I thought I would just take a minute to share this little code snippet with you as I had some trouble finding posts online that would tell me if I was going about this the right way! The problem is that I needed a fast way to count how many rows were in a database without using a CPU demanding function like mysql_num_rows().
<?php
$query = 'SELECT COUNT(*) FROM `users`';
$result = mysql_query($query) or die('Sorry, we could not count the number of results: ' . mysql_error());
$numberofresults = mysql_result($result, 0);
?>You can also limit the count to only rows that meet a certain value:
<?php
//Where the user id is greater than 149.
$query = 'SELECT COUNT(*) FROM `your_table` WHERE `id` > 149';
$result = mysql_query($query) or die('Sorry, we could not count the number of results: ' . mysql_error());
$numberofresults = mysql_result($result, 0);
?>Keep in mind that this is for counting all the rows in the table.

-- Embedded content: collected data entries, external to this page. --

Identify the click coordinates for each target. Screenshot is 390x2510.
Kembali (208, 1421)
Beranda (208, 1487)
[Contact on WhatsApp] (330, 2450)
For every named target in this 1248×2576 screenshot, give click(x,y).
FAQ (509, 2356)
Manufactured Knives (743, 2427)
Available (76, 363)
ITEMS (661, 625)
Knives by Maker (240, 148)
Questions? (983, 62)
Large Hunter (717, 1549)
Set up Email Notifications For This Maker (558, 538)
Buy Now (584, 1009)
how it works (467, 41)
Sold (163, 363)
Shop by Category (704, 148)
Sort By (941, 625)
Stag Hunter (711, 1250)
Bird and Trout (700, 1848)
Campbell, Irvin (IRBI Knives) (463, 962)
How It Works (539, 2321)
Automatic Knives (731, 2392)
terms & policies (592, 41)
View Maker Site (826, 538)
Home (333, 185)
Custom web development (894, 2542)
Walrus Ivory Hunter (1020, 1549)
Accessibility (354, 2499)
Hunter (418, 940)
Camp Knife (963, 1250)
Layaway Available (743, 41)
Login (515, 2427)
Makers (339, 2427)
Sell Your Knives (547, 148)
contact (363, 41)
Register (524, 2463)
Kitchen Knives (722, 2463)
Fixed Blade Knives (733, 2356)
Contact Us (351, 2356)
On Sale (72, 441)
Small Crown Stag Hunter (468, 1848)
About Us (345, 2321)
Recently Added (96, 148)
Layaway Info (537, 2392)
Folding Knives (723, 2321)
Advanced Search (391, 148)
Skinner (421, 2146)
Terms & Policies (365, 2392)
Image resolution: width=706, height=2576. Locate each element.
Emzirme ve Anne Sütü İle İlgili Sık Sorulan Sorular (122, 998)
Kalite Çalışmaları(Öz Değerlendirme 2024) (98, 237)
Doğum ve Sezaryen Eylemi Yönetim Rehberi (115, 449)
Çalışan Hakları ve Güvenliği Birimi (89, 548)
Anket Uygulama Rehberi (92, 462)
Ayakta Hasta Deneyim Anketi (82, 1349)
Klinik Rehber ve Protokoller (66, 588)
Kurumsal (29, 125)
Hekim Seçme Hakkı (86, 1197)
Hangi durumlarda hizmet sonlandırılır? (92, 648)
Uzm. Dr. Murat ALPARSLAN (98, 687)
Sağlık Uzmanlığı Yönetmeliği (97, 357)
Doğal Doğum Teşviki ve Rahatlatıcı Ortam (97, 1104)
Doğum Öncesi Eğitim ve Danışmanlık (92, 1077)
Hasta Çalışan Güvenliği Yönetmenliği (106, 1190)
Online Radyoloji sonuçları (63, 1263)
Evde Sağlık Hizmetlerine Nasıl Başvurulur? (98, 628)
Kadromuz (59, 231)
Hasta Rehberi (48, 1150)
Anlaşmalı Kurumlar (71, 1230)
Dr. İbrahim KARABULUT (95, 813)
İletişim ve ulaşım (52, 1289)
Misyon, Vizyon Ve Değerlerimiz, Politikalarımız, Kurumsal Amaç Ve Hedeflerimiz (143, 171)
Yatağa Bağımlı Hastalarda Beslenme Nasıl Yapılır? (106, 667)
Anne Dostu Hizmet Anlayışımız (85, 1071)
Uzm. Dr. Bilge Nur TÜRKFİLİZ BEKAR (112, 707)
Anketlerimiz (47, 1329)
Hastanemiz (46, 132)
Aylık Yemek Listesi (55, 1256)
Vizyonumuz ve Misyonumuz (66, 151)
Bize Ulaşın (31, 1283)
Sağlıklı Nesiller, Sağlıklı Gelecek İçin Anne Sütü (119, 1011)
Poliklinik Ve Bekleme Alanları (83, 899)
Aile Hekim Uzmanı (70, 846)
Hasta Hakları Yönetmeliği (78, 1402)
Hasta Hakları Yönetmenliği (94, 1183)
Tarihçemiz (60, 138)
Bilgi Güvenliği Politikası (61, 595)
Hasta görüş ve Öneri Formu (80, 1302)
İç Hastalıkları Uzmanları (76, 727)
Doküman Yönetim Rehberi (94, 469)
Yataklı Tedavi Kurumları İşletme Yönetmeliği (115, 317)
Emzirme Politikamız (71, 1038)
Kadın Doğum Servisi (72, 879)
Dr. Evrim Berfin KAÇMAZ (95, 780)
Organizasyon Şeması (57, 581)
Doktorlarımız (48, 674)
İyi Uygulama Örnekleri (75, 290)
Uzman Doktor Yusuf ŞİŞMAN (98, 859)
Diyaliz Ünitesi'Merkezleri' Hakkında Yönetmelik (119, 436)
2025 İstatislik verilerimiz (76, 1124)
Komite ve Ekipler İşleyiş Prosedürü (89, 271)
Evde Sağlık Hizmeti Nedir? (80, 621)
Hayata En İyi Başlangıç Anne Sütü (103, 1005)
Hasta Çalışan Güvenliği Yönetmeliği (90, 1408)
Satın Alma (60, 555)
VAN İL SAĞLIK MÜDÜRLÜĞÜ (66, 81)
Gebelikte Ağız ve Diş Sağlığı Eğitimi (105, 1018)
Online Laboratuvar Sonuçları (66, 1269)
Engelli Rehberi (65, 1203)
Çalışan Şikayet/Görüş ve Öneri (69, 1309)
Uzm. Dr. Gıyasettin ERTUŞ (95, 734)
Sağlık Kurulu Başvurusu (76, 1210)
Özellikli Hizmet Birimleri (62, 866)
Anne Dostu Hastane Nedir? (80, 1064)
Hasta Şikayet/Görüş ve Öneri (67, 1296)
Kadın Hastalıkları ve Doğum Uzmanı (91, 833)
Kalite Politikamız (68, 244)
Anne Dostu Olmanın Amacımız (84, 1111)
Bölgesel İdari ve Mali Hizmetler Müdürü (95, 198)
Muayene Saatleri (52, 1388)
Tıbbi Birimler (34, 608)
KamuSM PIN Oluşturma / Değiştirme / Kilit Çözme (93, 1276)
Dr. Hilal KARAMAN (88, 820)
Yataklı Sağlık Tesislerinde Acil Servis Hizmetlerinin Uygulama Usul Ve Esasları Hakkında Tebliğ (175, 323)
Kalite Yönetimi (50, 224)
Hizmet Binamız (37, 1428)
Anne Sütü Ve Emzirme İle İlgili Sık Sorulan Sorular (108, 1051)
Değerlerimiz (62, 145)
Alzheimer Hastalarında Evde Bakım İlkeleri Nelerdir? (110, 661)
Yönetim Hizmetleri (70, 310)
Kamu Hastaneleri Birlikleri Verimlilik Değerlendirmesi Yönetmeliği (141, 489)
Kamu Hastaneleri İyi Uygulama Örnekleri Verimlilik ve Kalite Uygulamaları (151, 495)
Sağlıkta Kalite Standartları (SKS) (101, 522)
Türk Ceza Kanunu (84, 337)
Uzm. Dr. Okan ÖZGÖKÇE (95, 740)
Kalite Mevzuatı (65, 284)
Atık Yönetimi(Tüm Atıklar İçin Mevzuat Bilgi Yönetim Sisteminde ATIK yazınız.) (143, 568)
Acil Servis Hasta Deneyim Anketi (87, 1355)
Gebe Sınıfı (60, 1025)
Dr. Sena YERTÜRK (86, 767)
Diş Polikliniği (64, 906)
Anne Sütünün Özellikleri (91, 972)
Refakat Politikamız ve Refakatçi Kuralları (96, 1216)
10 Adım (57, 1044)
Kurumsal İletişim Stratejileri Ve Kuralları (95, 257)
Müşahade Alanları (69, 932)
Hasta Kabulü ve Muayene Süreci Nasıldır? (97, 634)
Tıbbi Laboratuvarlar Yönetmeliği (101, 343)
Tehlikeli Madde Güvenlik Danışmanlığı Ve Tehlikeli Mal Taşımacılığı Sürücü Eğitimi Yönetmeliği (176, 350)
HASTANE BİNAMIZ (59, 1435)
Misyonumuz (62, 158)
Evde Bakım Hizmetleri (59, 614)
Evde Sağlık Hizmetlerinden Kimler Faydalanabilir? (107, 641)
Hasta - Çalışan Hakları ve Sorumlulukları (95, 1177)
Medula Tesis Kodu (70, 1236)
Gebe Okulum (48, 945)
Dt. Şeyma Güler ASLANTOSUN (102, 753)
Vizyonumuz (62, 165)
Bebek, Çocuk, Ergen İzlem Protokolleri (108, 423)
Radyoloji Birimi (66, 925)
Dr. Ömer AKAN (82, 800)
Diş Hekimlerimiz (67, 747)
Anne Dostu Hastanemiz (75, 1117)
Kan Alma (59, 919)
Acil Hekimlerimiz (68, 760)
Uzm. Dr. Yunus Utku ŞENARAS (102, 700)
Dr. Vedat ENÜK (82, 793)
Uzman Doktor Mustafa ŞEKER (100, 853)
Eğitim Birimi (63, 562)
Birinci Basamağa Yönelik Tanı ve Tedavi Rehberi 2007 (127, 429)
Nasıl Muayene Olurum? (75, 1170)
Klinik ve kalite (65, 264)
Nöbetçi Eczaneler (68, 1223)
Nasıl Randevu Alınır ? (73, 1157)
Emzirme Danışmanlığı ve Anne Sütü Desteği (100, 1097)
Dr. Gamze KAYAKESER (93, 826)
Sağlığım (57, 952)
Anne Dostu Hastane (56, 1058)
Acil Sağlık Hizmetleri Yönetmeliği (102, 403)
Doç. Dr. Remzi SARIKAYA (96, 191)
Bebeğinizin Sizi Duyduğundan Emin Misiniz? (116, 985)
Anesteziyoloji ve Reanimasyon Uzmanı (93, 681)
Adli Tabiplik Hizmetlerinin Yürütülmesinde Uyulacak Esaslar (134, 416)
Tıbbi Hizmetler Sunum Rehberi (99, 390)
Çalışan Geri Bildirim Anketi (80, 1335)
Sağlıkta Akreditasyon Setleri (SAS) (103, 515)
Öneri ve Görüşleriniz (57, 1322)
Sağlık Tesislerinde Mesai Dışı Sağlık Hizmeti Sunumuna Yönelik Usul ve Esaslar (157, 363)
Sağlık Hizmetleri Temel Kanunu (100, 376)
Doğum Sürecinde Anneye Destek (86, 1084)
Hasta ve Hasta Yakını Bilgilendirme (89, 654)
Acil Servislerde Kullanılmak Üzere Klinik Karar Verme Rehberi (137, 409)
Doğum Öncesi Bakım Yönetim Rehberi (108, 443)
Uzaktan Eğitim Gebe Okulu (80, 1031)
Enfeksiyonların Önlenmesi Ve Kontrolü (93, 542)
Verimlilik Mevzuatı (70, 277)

For example, if you had a database like this with 40 of your "users" in it:
CREATE TABLE `users` (
`id` int(11) NOT NULL auto_increment,
`username` varchar(20) NOT NULL default '',
`password` varchar(20) NOT NULL default '',
`email` varchar(70) NOT NULL default '',
)Remember, it is slower to select a single field (SELECT COUNT(id)FROM `users`) than it is to just count the whole thing (SELECT COUNT(*)FROM `users`). Because MySQL already knows how many rows are in each database - so it can just tell you. But if you specify a certain field - then MySQL has to open each row and look around for that field.